Yours truly is extremely fond of science philosophers and economists like Nancy Cartwright and Angus Deaton. With razor-sharp intellects they immediately go for the essentials. They have no time for bullshit. And neither should we:

Randomised controlled trials (RCTs) have been sporadically used in economic research since the negative income tax experiments between 1968 and 1980 … and have been regularly used since then to evaluate labour market and welfare programmes … In recent years, they have spread widely in economics …
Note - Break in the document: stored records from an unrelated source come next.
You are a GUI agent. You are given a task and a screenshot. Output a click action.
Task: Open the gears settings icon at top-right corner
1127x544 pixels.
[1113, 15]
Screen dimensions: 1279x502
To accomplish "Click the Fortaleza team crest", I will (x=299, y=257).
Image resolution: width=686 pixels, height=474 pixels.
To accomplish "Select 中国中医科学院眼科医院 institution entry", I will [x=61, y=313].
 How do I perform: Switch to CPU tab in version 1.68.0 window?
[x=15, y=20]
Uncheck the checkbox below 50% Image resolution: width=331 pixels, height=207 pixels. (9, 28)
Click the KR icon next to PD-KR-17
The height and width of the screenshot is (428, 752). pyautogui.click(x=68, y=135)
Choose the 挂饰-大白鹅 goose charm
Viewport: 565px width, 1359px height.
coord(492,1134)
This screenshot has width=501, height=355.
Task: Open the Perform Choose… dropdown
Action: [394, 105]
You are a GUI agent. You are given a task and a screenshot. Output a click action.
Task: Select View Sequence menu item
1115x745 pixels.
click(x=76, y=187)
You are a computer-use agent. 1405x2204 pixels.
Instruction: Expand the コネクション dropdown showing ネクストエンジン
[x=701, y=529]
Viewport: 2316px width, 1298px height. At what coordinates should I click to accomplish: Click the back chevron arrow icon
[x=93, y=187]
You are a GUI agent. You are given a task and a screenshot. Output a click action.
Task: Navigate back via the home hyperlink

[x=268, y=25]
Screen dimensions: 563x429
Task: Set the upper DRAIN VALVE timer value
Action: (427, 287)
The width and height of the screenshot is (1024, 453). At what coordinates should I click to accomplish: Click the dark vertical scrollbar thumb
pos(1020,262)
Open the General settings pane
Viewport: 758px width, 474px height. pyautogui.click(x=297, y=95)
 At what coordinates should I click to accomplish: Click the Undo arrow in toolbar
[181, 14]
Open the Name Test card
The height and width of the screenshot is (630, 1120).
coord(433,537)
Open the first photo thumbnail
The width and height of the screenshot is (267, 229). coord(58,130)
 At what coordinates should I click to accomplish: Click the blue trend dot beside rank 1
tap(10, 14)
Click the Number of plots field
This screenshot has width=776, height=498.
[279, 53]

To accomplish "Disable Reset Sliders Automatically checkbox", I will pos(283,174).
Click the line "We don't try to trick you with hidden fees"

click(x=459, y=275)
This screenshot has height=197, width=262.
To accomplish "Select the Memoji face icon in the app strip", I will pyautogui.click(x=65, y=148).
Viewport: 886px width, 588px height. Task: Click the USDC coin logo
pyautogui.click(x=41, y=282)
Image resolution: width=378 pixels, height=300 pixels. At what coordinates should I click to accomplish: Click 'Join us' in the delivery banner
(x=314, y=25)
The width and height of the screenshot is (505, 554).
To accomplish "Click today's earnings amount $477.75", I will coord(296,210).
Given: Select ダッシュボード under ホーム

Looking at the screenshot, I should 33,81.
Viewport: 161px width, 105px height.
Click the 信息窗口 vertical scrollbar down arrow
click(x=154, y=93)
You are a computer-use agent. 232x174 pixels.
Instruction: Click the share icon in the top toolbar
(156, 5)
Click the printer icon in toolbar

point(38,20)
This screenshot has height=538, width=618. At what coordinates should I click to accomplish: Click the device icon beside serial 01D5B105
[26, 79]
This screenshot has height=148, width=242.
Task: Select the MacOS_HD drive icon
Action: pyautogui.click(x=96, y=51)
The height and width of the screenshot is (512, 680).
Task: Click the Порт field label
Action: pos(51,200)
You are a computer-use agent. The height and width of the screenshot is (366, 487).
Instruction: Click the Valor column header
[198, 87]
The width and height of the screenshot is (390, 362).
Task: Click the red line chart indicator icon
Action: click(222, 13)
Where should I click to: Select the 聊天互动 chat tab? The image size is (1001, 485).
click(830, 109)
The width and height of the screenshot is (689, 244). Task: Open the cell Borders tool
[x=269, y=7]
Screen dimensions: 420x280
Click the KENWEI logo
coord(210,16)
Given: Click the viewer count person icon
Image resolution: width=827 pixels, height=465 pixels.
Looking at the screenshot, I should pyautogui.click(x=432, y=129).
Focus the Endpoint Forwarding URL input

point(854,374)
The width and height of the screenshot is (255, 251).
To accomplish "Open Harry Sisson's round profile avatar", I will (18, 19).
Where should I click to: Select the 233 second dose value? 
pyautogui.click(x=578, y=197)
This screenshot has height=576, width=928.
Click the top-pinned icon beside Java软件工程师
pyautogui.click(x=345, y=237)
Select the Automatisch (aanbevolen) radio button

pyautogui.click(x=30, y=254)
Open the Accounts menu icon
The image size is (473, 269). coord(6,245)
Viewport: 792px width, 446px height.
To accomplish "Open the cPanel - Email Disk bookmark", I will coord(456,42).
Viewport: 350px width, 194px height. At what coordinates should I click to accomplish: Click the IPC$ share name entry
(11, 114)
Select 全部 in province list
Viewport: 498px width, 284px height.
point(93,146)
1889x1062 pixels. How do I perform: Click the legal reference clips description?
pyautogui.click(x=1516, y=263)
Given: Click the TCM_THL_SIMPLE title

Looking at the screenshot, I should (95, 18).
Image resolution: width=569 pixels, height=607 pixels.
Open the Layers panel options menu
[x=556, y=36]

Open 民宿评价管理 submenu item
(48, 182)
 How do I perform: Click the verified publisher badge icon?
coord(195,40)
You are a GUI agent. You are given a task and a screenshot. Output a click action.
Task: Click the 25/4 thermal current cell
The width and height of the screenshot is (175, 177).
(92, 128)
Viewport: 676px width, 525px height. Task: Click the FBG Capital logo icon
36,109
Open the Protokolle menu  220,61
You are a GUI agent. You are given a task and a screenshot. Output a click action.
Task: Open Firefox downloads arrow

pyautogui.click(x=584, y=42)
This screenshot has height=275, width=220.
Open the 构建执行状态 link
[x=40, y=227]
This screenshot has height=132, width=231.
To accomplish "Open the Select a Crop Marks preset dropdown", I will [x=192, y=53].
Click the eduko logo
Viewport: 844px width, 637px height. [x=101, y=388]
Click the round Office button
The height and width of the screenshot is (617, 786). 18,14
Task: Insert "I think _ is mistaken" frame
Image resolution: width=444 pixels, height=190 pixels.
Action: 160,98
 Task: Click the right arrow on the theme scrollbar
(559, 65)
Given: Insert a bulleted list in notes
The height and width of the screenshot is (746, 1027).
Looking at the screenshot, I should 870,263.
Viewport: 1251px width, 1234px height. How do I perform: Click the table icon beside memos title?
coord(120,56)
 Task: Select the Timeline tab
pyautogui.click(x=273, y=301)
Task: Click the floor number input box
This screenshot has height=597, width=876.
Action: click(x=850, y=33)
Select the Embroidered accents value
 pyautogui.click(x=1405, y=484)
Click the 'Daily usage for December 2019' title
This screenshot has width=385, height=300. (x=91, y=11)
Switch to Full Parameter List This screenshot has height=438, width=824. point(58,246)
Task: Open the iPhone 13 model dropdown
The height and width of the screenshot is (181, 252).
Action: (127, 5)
The limitations of RCTs (wonkish)In a recent paper, we argue that some of the popularity of RCTs, among the public as well as some practitioners, rests on misunderstandings about what they are capable of accomplishing (Deaton and Cartwright 2016). Well-conducted RCTs could provide unbiased estimates of the average treatment effect (ATE) in the study population, provided no relevant differences between treatment and control are introduced post randomisation, which blinding of subjects, investigators, data collectors, and analysts serves to diminish. Unbiasedness says that, if we were to repeat the trial many times, we would be right on average. Yet we are almost never in such a situation, and with only one trial (as is virtually always the case) unbiasedness does nothing to prevent our single estimate from being very far away from the truth. If, as if often believed, randomisation were to guarantee that the treatment and control groups are identical except for the treatment, then indeed, we would have a precise – indeed exact – estimate of the ATE. But randomisation does nothing of the kind …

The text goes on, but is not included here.